BEGIN Record extracts

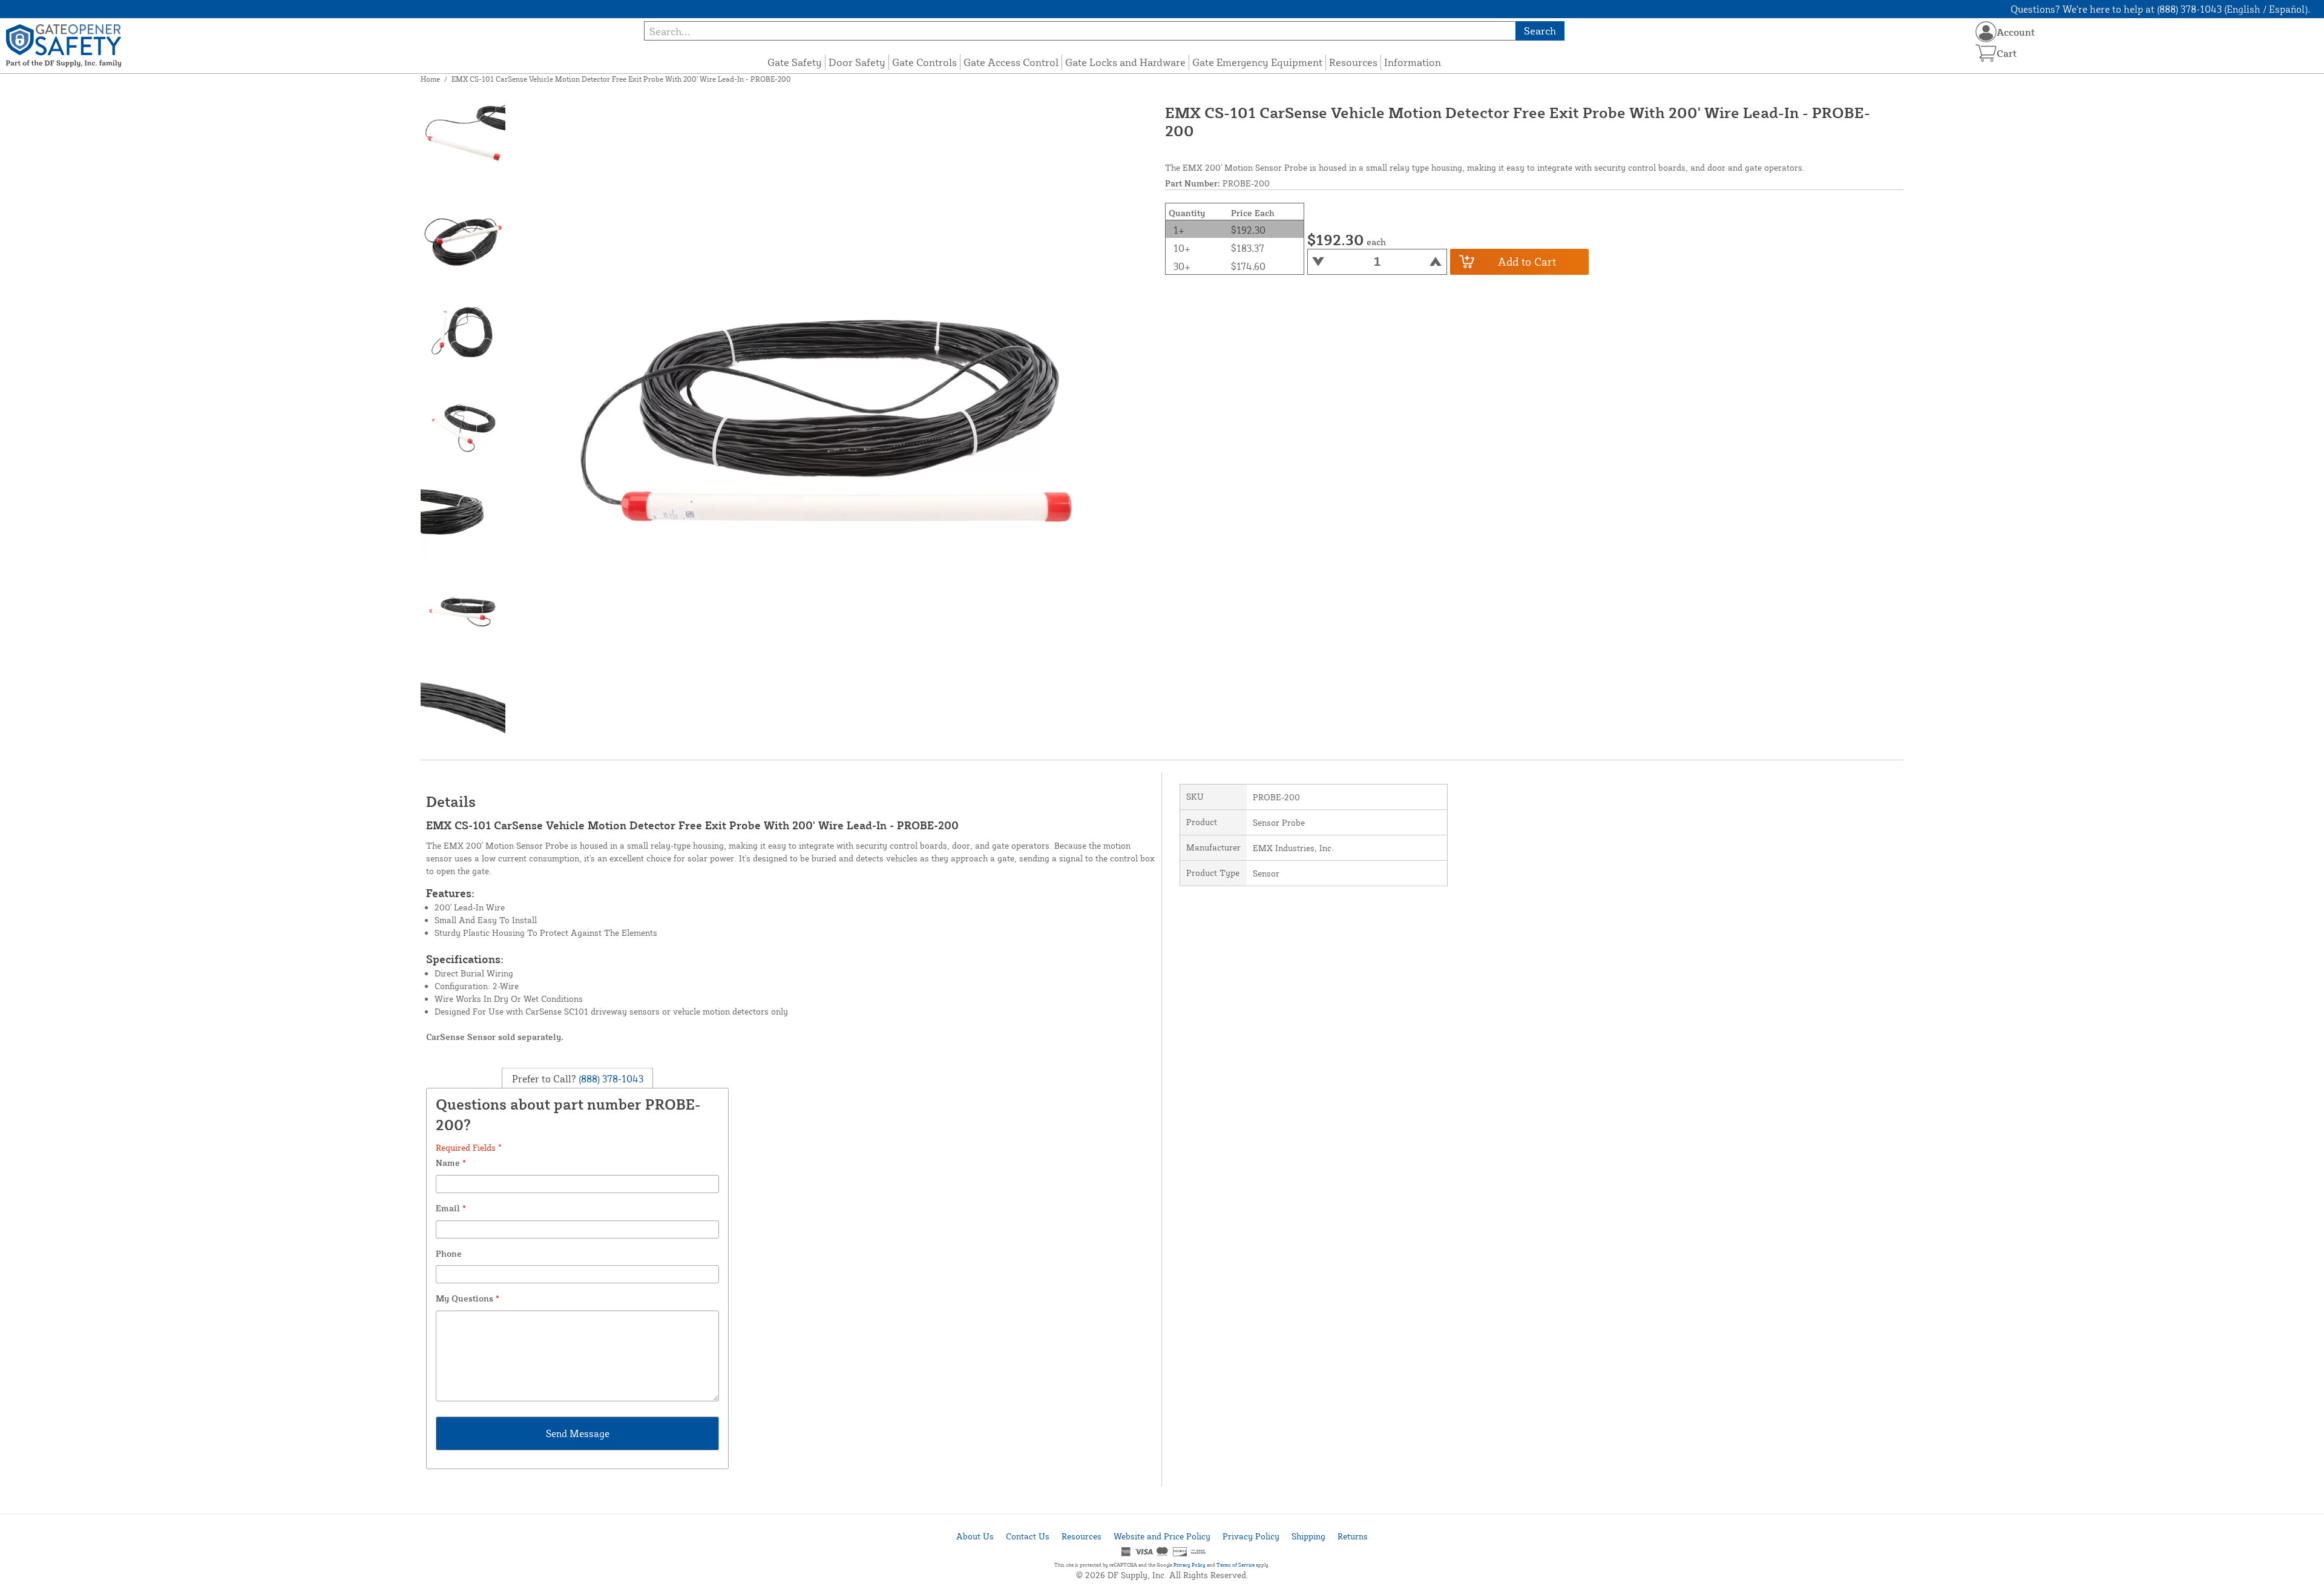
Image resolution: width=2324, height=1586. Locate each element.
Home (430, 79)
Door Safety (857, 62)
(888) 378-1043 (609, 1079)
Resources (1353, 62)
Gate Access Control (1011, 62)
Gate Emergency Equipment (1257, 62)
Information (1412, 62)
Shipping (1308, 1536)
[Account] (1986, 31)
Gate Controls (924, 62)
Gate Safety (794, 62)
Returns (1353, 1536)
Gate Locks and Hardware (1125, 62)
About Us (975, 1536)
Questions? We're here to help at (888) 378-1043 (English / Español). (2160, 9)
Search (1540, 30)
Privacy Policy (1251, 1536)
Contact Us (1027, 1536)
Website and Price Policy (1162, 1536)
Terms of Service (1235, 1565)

END Record extracts

Aim of the task -
Produce an exact repeat of the lines from the one containing "Gate Controls (924, 62)" through the last line of the data, and nothing more.

Exercise answer -
Gate Controls (924, 62)
Gate Safety (794, 62)
Returns (1353, 1536)
Gate Locks and Hardware (1125, 62)
About Us (975, 1536)
Questions? We're here to help at (888) 378-1043 (English / Español). (2160, 9)
Search (1540, 30)
Privacy Policy (1251, 1536)
Contact Us (1027, 1536)
Website and Price Policy (1162, 1536)
Terms of Service (1235, 1565)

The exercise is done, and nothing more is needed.